Paulo Cunha / Lusa

Joaquim Barroca (à esquerda) com José Sócrates em 2010

A Caixa Geral de Depósitos (CGD) perdeu 62,5 milhões de euros com os créditos concedidos ao Grupo Lena, revelou a auditoria da Ernst & Young à Caixa, evidenciando o Grupo Lena como um dos grandes devedores do banco público. 

De acordo com o Correio da Manhã, a CGD registou o prejuízo com os empréstimos atribuídos a duas empresas do Grupo Lena: a Always Special, empresa da família Barroca Rodrigues que controla este grupo empresarial, e a Lena Construções. Joaquim Barroca, administrador da Always Special, é um dos 28 arguidos na Operação Marquês, na qual foi acusado do crime de corrupção.
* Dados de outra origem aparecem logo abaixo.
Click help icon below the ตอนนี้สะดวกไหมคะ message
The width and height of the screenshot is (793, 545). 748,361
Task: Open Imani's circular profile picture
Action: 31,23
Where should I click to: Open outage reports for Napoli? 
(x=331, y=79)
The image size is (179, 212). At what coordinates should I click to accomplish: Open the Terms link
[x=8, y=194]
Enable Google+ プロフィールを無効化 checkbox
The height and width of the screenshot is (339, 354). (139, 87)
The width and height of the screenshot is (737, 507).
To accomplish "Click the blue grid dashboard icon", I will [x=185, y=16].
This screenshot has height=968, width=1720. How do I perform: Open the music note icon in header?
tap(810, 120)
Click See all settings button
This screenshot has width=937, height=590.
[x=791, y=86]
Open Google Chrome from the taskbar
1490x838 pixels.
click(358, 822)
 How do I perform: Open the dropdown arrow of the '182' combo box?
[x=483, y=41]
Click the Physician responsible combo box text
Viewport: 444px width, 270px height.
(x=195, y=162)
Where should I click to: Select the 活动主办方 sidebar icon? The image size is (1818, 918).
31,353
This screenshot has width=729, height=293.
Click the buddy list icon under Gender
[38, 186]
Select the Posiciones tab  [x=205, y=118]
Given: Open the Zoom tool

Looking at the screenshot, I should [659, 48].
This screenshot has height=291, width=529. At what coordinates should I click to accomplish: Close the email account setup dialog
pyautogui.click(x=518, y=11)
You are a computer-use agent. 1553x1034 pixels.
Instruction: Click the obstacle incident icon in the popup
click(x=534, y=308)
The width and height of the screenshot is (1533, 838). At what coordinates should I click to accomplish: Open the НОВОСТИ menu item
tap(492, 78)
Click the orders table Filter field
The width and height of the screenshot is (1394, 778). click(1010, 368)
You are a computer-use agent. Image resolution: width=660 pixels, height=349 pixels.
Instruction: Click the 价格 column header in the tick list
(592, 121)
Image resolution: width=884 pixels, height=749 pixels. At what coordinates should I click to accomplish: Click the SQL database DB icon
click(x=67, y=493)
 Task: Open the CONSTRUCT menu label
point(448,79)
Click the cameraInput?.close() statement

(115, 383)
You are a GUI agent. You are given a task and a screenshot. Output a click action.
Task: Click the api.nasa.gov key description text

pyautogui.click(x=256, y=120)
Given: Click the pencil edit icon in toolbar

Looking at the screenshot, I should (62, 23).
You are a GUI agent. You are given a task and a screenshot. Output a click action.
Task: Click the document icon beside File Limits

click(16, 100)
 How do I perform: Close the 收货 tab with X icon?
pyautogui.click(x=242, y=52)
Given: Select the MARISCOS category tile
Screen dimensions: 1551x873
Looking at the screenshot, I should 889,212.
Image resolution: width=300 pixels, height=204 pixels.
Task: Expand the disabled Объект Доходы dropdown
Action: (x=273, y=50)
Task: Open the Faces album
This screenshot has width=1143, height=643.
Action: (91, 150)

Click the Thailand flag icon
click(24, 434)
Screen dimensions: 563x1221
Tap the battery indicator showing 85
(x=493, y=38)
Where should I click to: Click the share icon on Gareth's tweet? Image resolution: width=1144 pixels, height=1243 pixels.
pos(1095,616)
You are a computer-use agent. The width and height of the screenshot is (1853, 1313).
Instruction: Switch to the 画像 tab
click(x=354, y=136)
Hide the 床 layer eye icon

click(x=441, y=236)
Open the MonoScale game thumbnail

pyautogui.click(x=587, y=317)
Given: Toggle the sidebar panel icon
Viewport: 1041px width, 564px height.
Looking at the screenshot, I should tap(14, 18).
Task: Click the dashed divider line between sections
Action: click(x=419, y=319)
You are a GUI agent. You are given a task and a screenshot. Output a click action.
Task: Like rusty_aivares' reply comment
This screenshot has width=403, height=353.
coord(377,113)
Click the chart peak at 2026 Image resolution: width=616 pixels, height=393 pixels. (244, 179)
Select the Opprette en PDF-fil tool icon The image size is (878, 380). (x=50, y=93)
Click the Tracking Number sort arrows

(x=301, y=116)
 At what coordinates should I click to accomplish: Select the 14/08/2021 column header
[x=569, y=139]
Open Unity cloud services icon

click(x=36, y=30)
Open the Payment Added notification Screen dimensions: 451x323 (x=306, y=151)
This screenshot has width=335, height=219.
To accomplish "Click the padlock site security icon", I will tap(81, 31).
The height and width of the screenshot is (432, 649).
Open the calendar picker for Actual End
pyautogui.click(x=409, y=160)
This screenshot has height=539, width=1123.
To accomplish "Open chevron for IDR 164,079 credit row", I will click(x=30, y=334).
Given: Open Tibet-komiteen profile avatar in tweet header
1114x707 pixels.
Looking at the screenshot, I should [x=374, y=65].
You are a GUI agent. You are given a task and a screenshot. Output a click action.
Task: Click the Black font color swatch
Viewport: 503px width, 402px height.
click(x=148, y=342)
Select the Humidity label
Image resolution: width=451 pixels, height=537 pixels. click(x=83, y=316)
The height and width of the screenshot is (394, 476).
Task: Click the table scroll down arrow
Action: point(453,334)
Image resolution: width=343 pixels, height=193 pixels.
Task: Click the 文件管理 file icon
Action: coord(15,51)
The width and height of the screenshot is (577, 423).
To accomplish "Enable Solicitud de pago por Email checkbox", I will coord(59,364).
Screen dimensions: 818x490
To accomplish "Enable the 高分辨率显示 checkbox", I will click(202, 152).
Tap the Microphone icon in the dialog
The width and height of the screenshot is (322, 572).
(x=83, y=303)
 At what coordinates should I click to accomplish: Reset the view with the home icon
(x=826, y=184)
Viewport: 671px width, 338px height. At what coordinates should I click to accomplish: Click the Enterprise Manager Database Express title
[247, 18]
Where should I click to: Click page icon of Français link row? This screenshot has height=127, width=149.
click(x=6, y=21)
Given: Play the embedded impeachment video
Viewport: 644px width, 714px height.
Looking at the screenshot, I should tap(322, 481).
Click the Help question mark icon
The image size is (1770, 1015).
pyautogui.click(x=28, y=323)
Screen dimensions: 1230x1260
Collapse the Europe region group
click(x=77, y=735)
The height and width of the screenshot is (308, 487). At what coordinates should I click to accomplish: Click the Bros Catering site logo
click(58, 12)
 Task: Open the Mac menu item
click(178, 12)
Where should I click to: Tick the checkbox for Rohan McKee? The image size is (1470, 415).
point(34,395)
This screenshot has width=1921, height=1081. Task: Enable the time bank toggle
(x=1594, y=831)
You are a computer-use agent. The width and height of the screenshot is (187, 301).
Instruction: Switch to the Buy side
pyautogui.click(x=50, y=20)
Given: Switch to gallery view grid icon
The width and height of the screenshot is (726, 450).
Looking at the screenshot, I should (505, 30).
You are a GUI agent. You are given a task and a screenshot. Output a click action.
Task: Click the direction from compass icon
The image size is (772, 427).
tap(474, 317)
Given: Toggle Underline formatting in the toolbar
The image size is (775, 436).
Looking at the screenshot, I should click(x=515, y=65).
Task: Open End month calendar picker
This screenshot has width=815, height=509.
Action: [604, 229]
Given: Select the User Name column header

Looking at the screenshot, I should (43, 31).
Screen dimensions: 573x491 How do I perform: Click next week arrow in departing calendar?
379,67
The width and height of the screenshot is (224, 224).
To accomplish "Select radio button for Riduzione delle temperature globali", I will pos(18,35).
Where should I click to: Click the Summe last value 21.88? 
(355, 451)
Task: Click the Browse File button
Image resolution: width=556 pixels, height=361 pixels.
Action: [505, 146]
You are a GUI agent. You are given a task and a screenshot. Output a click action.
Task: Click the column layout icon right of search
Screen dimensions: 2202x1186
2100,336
A CGD já assumiu, segundo a auditoria, a imparidade total do crédito de 44,3 milhões de euros concedido à Always Special. Quanto ao empréstimo de 48,7 milhões de euros atribuído à Lena Construções, o banco do Estado assumiu uma imparidade superior a 18,2 milhões de euros, correspondente a 37,5%.

Entende-se por imparidade de um crédito quando a sua quantia recuperável é inferior à quantia que foi escriturada. Noutras palavras, trata-se de perda reconhecida no crédito. De acordo com as normas da Contabilidade, este conceito aplica-se, por exemplo, no cálculo do valor pelo qual um determinado activo deve estar escriturado.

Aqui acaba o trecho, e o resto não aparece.